Oh ! c’est une aventure bien drôle, mais je ne veux la raconter qu’à toi seule... tu es gentille, tu ne me grondes pas, je t’aime, toi, ma sœur... toi, ma Lisa... qui as grand soin de notre grand’mère... pauvre vieille femme !... elle gronde bien par-ci, par-là, c’est de son âge... et puis, elle est si bonne... quand elle pleure... quand elle a du chagrin à cause de moi... des riens... des bêtises... eh bien ! ça me fait venir de gros ses larmes... Grand’mère, vois-tu... oh ! grand’mère... je l’aime...et quand je l’embrasse... je la mangerais, quoi !... je me jetterais au feu pour vous...

ÉLISA.

Ce n’est pas de ça qu’il s’agit...

JOSEPH.

Ah ! oui, revenons à l’eau... Il faut donc te dire que les rencontres et les camarades, voilà ce qui m’entraîne toujours... les boulevards ou le canal... c’est ma perte.
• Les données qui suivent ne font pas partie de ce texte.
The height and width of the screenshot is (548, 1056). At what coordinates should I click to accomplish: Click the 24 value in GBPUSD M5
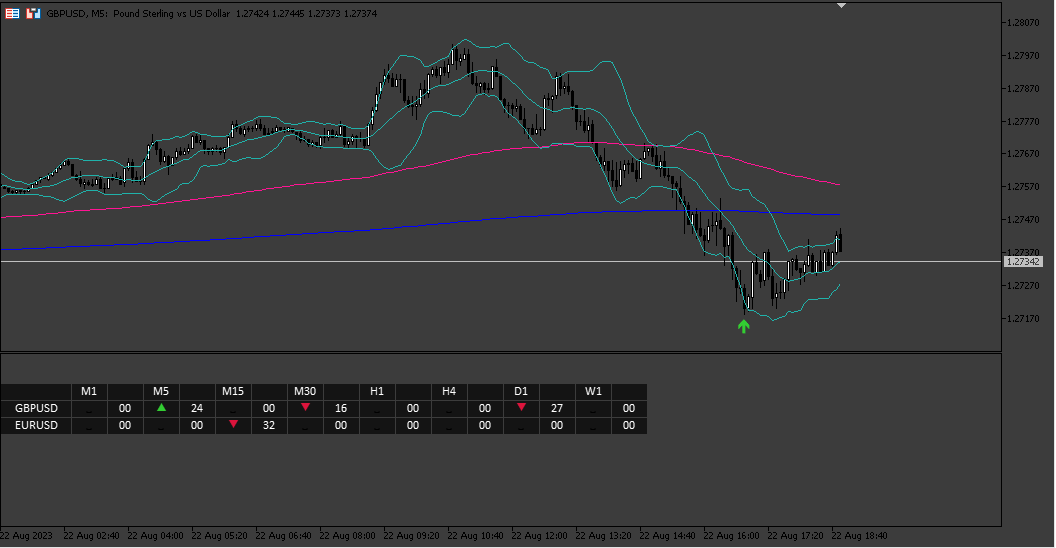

S’il n’y avait ni canal, ni boulevards, je ne flânerais jamais... tu comprends ça... on joue, je passe... ça vous tente... un quart d’heure est bien vite pincé !... on dit au chef d’atelier qu’on a attendu pour les épreuves... j’ai gagne onze sous mercredi ; dis donc... c’est pas mal.

À part.

Il est vrai que j’en avais perdu dix-huit à l’imprimerie.

ÉLISA.

Très bien... très bien... tu t’éloignes du canal...

JOSEPH.

C’est juste... m’y voilà... pour lors, je trouve là un tas d’amis... Maigret, le fils du tourneur ; Benoît, le fils du sculpteur, menuisier en fauteuils... sept, huit, et Gambin ; oh ! Gambin... on parle de flâneur... en voilà un fameux numéro, pas un pouce d’ouvrage.

Air : Vaudeville de l’Écu de six francs.

Il commenc’ par fair’ le dimanche,
Il n’travall’ jamais le lundi ;
Si l’mardi quelqu’ parti’ s’emmanche,
Ça dure jusqu’au mercredi,
Car c’est tous les jours fêt’ pour lui.
C’est le jeudi qu’il se promène,
Il fait ses farc’s le vendredi ;
Et quand il n’ribott’ pas l’samedi,
Il dit qu’il a perdu sa s’maine.

Pour lors, qu’est-ce que je vois ?... dix-huit sous sur le bouchon... je dis... j’en suis... avec ça que j’ai des doubles décimes qui sont soignés... un pour piquer, un pour abattre... est-ce que je ne te les ai pas montrés ?

ÉLISA.

Mais le canal... le canal

JOSEPH.

J’y rentre... je tire mes patards de ma poche, comme ça...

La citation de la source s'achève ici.